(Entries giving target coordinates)
——

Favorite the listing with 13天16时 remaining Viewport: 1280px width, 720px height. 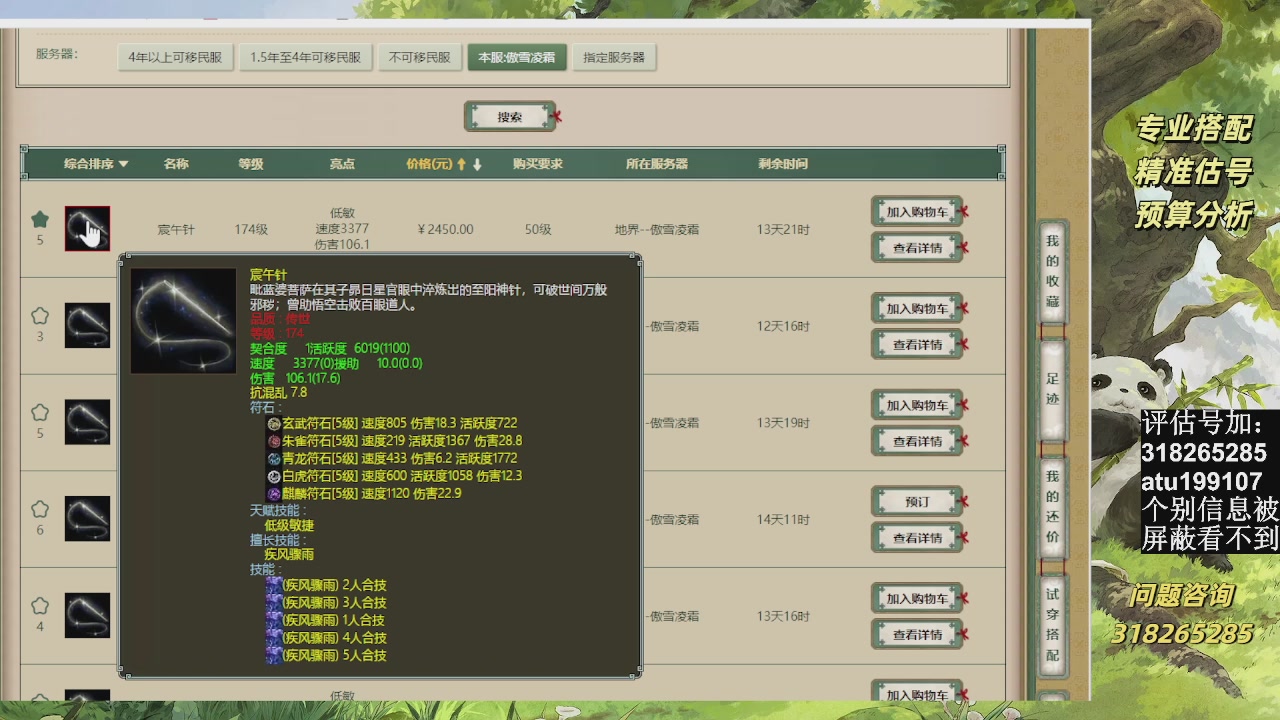pos(39,606)
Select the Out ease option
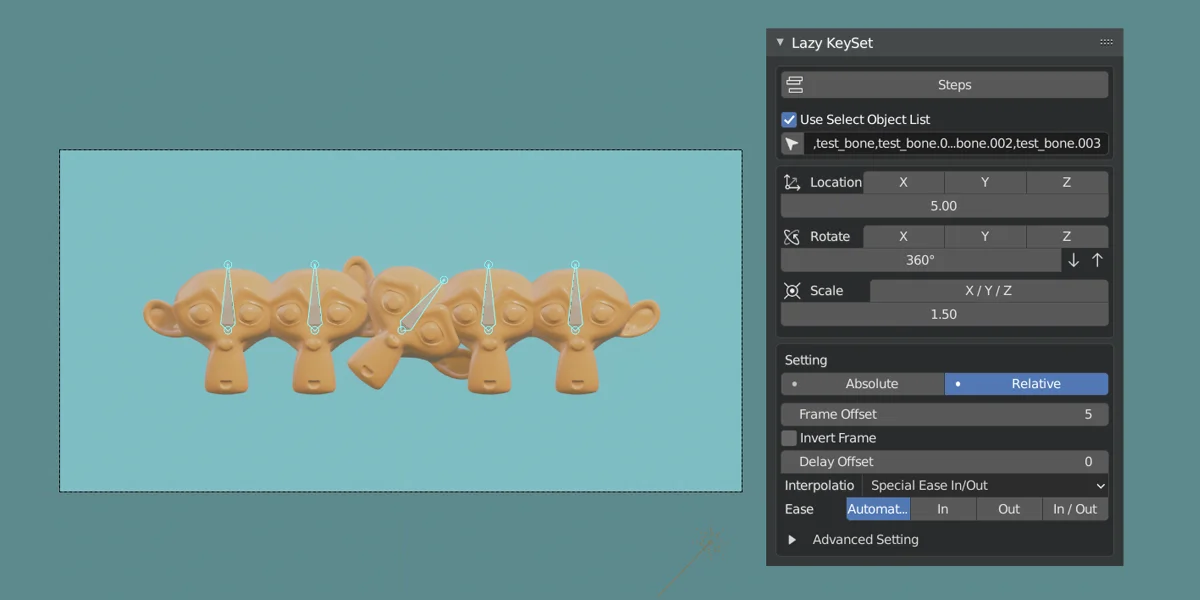 pyautogui.click(x=1009, y=509)
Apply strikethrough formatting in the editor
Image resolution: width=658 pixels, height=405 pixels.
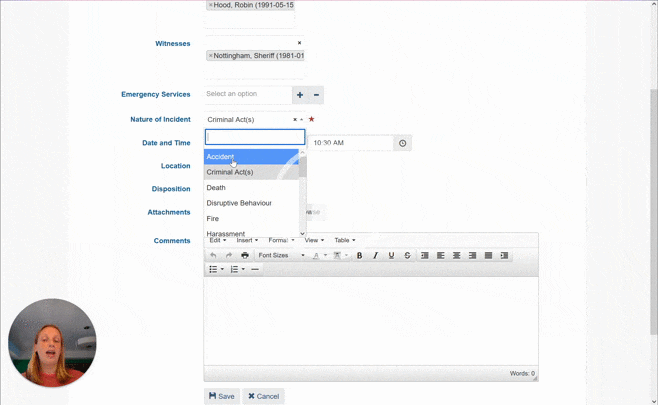[x=407, y=255]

——

Output the item lines verbatim, starting at the line that contains "Select the Out ease option" and ending at the last line of the items, both included. Leave the pictures out of your output.

In response
Select the Out ease option
 pyautogui.click(x=1009, y=509)
Apply strikethrough formatting in the editor
Image resolution: width=658 pixels, height=405 pixels.
[x=407, y=255]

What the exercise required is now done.